NUEVA YORK, 2 mayo 2001 (ZENIT.org).- Los ejecutivos estadounidenses han descubierto en las máximas del jesuita español Baltasar Gracián (1601-1658) la sabiduría que armoniza desarrollo personal, virtudes morales y éxito profesional.

La capital de las altas finanzas, de los altos ejecutivos y de la lucha por el triunfo hace tiempo que anda a la búsqueda de pensadores que puedan ayudarles a salir de la espiral absorbente en la que se ha convertido el trabajo y el dinero a toda costa.

Primero recurrieron a la moda oriental, luego llegó el descubrimiento de que tenemos emociones y que son tan humanas como las ideas y las decisiones crueles, y ahora ha sido el triunfo del padre Gracián.

El éxito del jesuita español del que se recuerda en este año el cuarto centenario de su nacimiento, se debe, en buena parte, al hecho de que sus obras supieron enganchar ya en su época con el sentir y las necesidades de la Corte de Felipe IV y de la nobleza --fue preceptor del virrey de Aragón--, poco dada a filosofías, pero francamente necesitada de consejos claros y precisos.

Entre sus obras en este sentido destacan «El Héroe» (1637), «El Político» (1640), «Arte de Ingenio» (1642), «El Discreto» (1646), «Agudeza y arte de ingenio» (1648) y, en particulaqr, «Oráculo manual y Arte de prudencia» (1647).

Ese estilo aforístico, descubierto en nuestros días por los famosos libros de autoayuda y similares, permite a Gracián no dar la sensación de que se lo sabe todo y que se dispone a agotar el tema con su ensayo, sino de que tiene que comunicar algunas experiencias utilísimas como guías para el tortuoso camino de la vida, sobre todo de la vida del profesional que se mueve en la vida pública de los negocios y de la políticas, en las que tanto influyen las opiniones ajenas.

Gracián, heredero del Siglo de Oro español, y por lo tanto, de la espléndida síntesis alcanzada entonces entre sabiduría antigua y novedad cristiana, entre clásicos latinos y griegos y teología tomista, dirige sus consejos para la formación del hombre virtuoso.

El fin de todo hombre, según el jesuita, es la felicidad, que se consigue precisamente por medio de esa vida virtuosa, «cadena de todas las perfecciones, corazón de la felicidad».

«La virtud se basta a sí misma --dice en otro momento--, y hace al hombre digno de ser amado cuando está en vida, y memorable después de la muerte».

Ser bueno y virtuoso no significa ser un pánfilo.

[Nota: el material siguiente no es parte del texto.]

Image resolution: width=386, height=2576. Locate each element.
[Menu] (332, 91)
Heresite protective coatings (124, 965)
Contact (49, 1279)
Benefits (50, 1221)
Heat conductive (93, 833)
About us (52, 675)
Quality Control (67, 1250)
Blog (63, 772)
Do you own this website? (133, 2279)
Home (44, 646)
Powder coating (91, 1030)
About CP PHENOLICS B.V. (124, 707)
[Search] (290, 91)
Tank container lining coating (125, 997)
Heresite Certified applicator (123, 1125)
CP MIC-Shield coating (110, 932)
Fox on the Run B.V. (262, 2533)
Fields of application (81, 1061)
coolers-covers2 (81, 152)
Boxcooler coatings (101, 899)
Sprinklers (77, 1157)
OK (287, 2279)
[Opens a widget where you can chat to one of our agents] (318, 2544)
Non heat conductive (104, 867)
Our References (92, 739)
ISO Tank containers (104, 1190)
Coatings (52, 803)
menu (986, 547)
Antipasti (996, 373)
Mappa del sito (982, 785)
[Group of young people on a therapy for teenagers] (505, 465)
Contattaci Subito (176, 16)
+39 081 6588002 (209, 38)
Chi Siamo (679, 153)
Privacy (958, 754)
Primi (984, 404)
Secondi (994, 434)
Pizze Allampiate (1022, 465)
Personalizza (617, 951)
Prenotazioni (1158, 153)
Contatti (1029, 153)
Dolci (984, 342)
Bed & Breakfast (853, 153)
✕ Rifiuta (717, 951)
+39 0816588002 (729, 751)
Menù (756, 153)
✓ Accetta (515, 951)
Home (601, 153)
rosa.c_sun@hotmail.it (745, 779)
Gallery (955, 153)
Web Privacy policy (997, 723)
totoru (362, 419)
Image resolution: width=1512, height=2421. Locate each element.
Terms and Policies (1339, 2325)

Lo dijo Cristo en el Evangelio («buenos como palomas y astutos como serpientes»), y lo recuerda bien Gracián: «muéstrese tan extremada la sagacidad para el celo como la astucia para el enredo, y no quiera uno ser tan hombre de bien que ocasione al otro el serlo de mal; sea uno mixto de paloma y serpiente; no monstruo, sino prodigio».